练习任务 1 -
请原样引用节选文本中从“284. Peeking Iterator”开始、一直到“2,下一个元素。在此之后调用 next() 仍然返回 2。”为止的部分。
练习任务 2 -
在节选文本的示例里,迭代器被初始化为哪个列表?

节选文本 -

++++++

284. Peeking Iterator

题目描述和难度

  • 题目描述:

给定一个迭代器类的接口,接口包含两个方法: next() 和 hasNext()。设计并实现一个支持 peek() 操作的顶端迭代器 -- 其本质就是把原本应由 next() 方法返回的元素 peek() 出来。

示例:

假设迭代器被初始化为列表 [1,2,3]。

调用 next()返回 1,得到列表中的第一个元素。
现在调用 peek() 返回 2,下一个元素。在此之后调用 next() 仍然返回 2。
最后一次调用 next() 返回 3,末尾元素。在此之后调用 hasNext() 应该返回 false

进阶:你将如何拓展你的设计?使之变得通用化,从而适应所有的类型,而不只是整数型?

思路分析

求解关键:

参考解答

参考解答1

import java.util.ArrayList;
import java.util.Iterator;
import java.util.List;

// Java Iterator interface reference:
// https://docs.oracle.com/javase/8/docs/api/java/util/Iterator.html
class PeekingIterator implements Iterator<Integer> {

    private Iterator<Integer> iterator;

    private Integer peek = null;

    private boolean peeked = false;

    public PeekingIterator(Iterator<Integer> iterator) {
        // initialize any member here.
        this.iterator = iterator;
    }

    // Returns the next element in the iteration without advancing the iterator.
    public Integer peek() {
        if (peeked) {
            return peek;
        } else {
            peeked = true;
            peek = iterator.next();
        }
        return peek;
    }

    // hasNext() and next() should behave the same as in the Iterator interface.

++++++

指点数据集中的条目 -
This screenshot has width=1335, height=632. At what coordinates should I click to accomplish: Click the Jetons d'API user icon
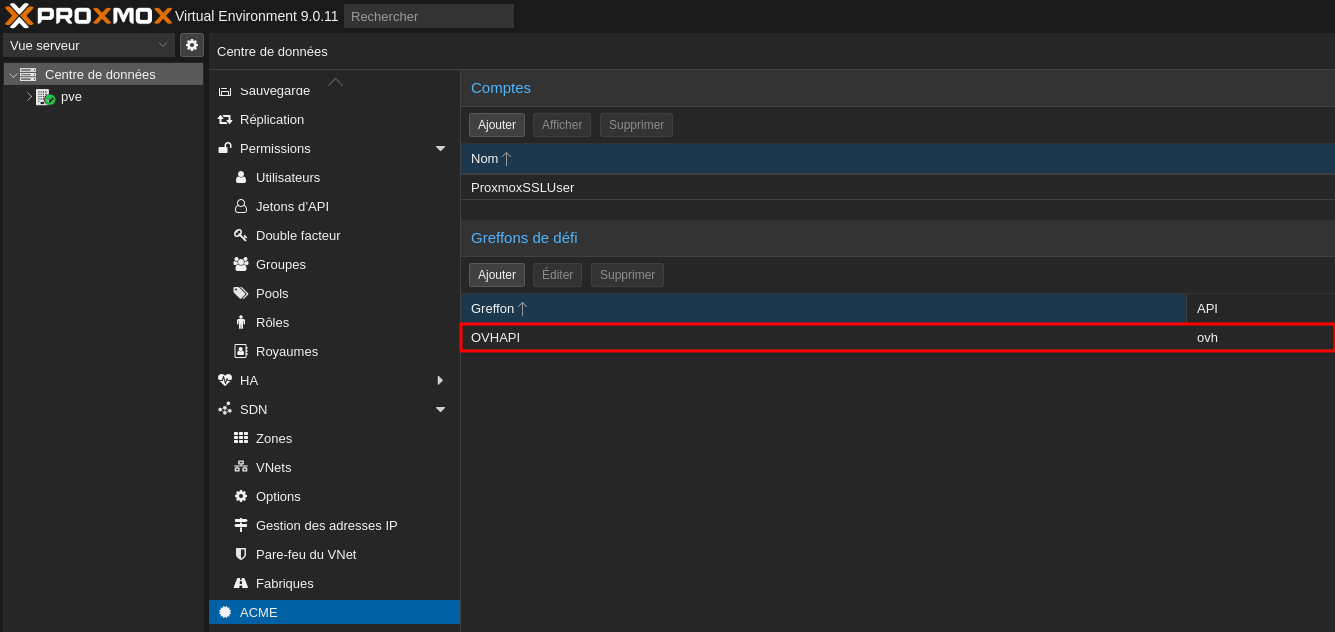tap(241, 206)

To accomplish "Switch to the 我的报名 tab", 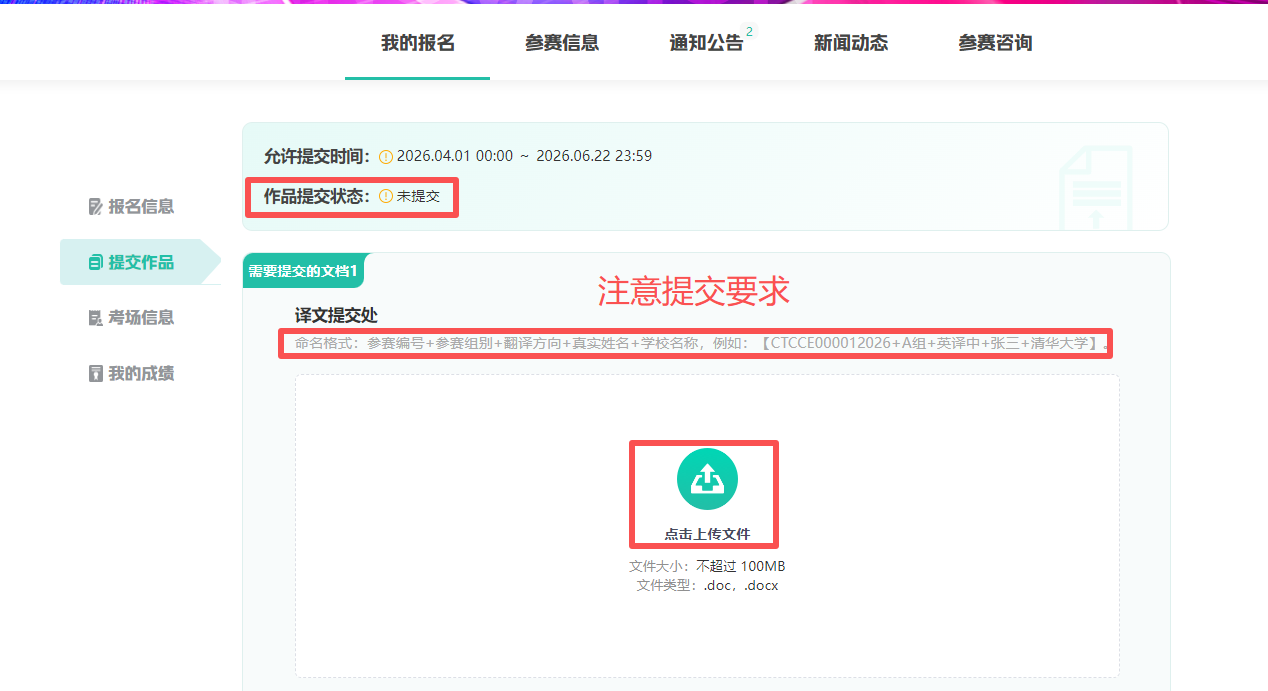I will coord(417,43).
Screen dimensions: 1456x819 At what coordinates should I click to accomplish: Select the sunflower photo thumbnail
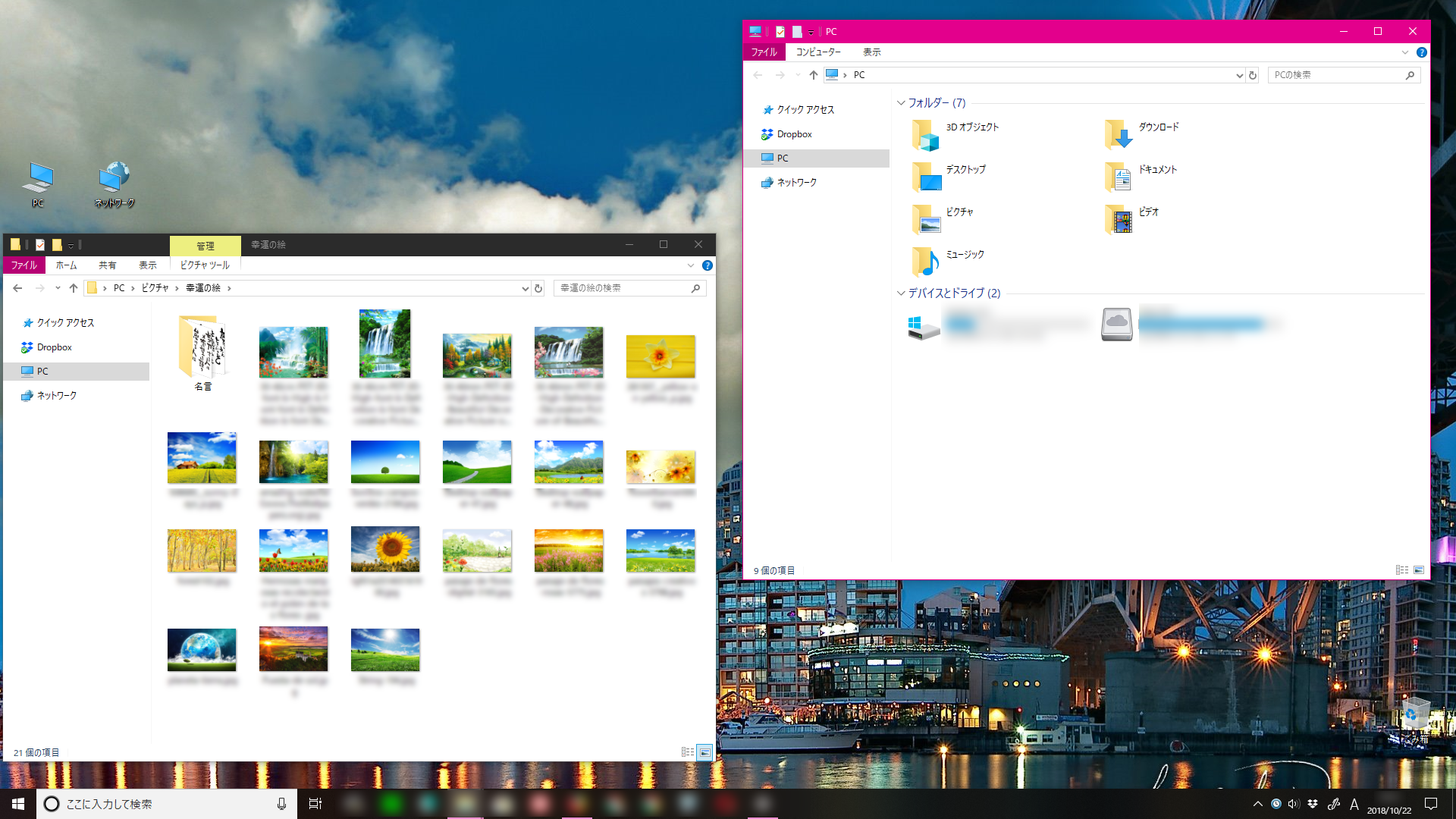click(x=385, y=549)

++++++

正确结果 1 -
284. Peeking Iterator

题目描述和难度

  • 题目描述:

给定一个迭代器类的接口,接口包含两个方法: next() 和 hasNext()。设计并实现一个支持 peek() 操作的顶端迭代器 -- 其本质就是把原本应由 next() 方法返回的元素 peek() 出来。

示例:

假设迭代器被初始化为列表 [1,2,3]。

调用 next()返回 1,得到列表中的第一个元素。
现在调用 peek() 返回 2,下一个元素。在此之后调用 next() 仍然返回 2。

正确结果 2 -
[1,2,3]